Nowadays, this isn't very useful, as most compilers' optimizers are better than you at determining whether a register should be used for that variable, and for how long.

gcc 9.3 asm output, without using optimisation flags (everything in this answer refers to standard compilation without optimisation flags):
#include <stdio.h>
int main(void) {
int i = 3;
i++;
printf("%d", i);
return 0;
}
.LC0:
.string "%d"
main:
push rbp
mov rbp, rsp
sub rsp, 16
mov DWORD PTR [rbp-4], 3
add DWORD PTR [rbp-4], 1
mov eax, DWORD PTR [rbp-4]
mov esi, eax
mov edi, OFFSET FLAT:.LC0
mov eax, 0
call printf
mov eax, 0
leave
ret
#include <stdio.h>
int main(void) {
register int i = 3;
i++;
printf("%d", i);
return 0;
}
.LC0:
.string "%d"
main:
push rbp
mov rbp, rsp
push rbx
sub rsp, 8
mov ebx, 3
add ebx, 1
mov esi, ebx
mov edi, OFFSET FLAT:.LC0
mov eax, 0
call printf
add rsp, 8
pop rbx
pop rbp
ret
This forces ebx to be used for the calculation, meaning it needs to be pushed to the stack and restored at the end of the function because it is callee saved. register produces more lines of code and 1 memory write and 1 memory read (although realistically, this could have been optimised to 0 R/Ws if the calculation had been done in esi, which is what happens using C++'s const register). Not using register causes 2 writes and 1 read (although store to load forwarding will occur on the read). This is because the value has to be present and updated directly on the stack so the correct value can be read by address (pointer). register doesn't have this requirement and cannot be pointed to. const and register are basically the opposite of volatile and using volatile will override the const optimisations at file and block scope and the register optimisations at block-scope. const register and register will produce identical outputs because const does nothing on C at block-scope, so only the register optimisations apply.
On clang, register is ignored but const optimisations still occur.

On supported C compilers it tries to optimize the code so that variable's value is held in an actual processor register.

Microsoft's Visual C++ compiler ignores the register keyword when global register-allocation optimization (the /Oe compiler flag) is enabled.
See register Keyword on MSDN.

Register keyword tells compiler to store the particular variable in CPU registers so that it could be accessible fast.
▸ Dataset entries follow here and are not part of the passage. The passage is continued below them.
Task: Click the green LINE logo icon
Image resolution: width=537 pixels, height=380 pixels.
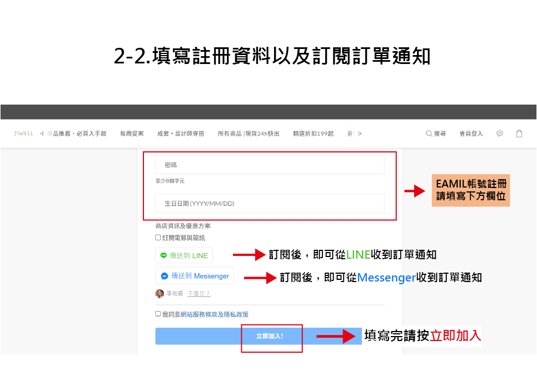Action: pyautogui.click(x=163, y=255)
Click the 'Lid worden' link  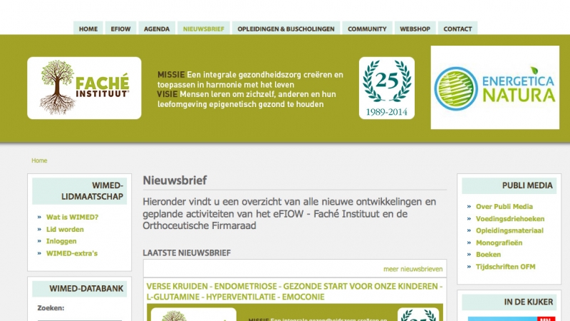point(65,229)
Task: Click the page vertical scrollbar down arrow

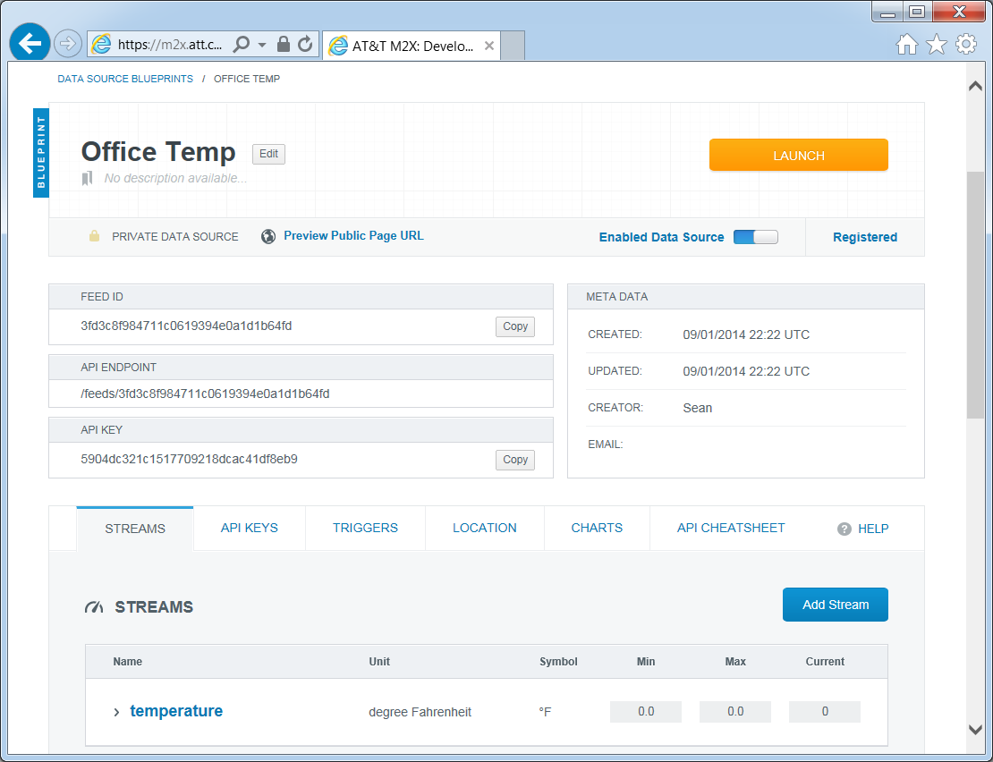Action: [x=976, y=729]

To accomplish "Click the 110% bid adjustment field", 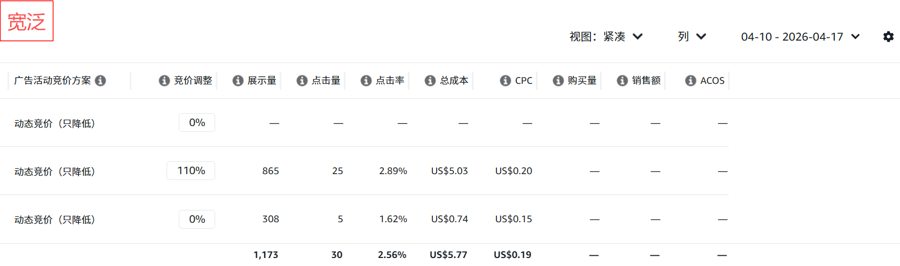I will tap(191, 171).
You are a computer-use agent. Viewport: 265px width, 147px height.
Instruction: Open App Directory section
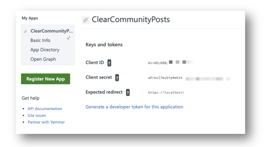point(45,50)
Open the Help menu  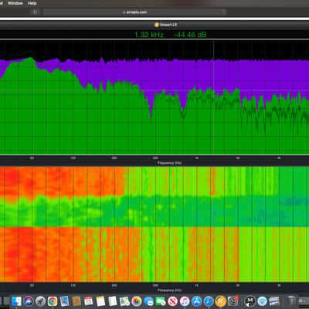[x=32, y=3]
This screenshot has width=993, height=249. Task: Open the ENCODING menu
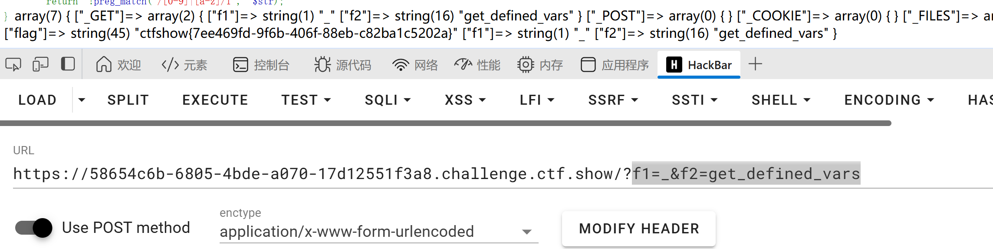pos(889,100)
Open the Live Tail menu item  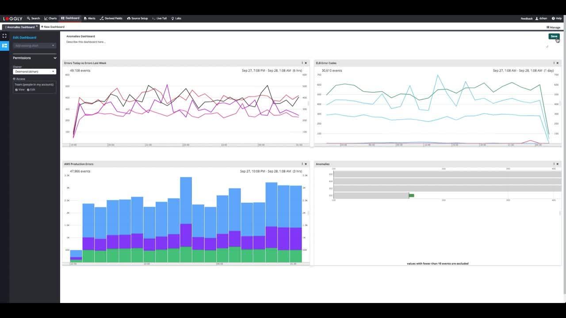(159, 19)
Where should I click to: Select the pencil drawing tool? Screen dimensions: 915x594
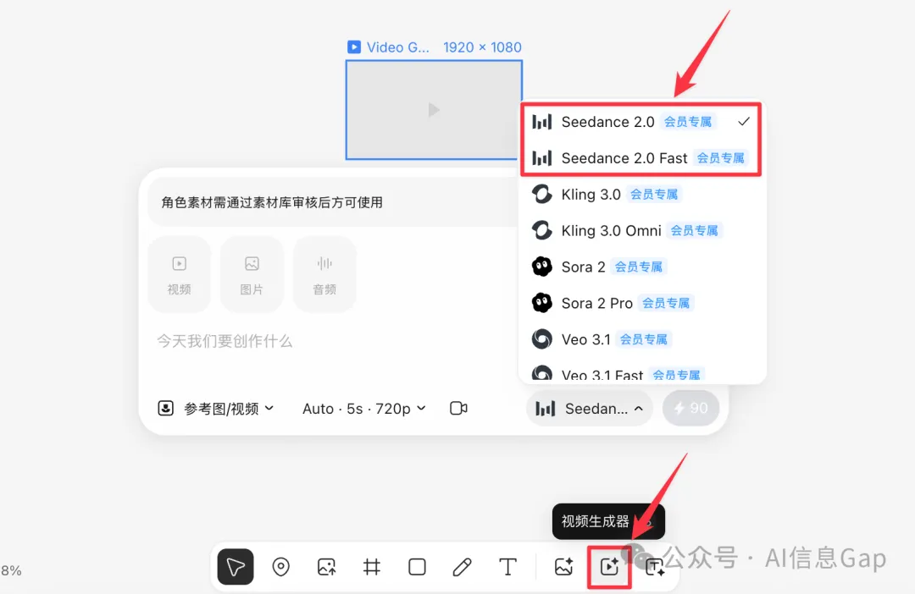coord(462,567)
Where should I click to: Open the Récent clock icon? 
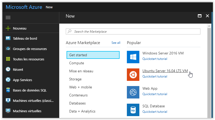pos(8,69)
From a programmer's point of view register keyword is used for the variables which are heavily used in a program, so that compiler can speedup the code. Although it depends on the compiler whether to keep the variable in CPU registers or main memory.

Register indicates to compiler to optimize this code by storing that particular variable in registers then in memory. it is a request to compiler, compiler may or may not consider this request.
You can use this facility in case where some of your variable are being accessed very frequently.
For ex: A looping.
One more thing is that if you declare a variable as register then you can't get its address as it is not stored in memory. it gets its allocation in CPU register.

The register keyword is a request to the compiler that the specified variable is to be stored in a register of the processor instead of memory as a way to gain speed, mostly because it will be heavily used. The compiler may ignore the request.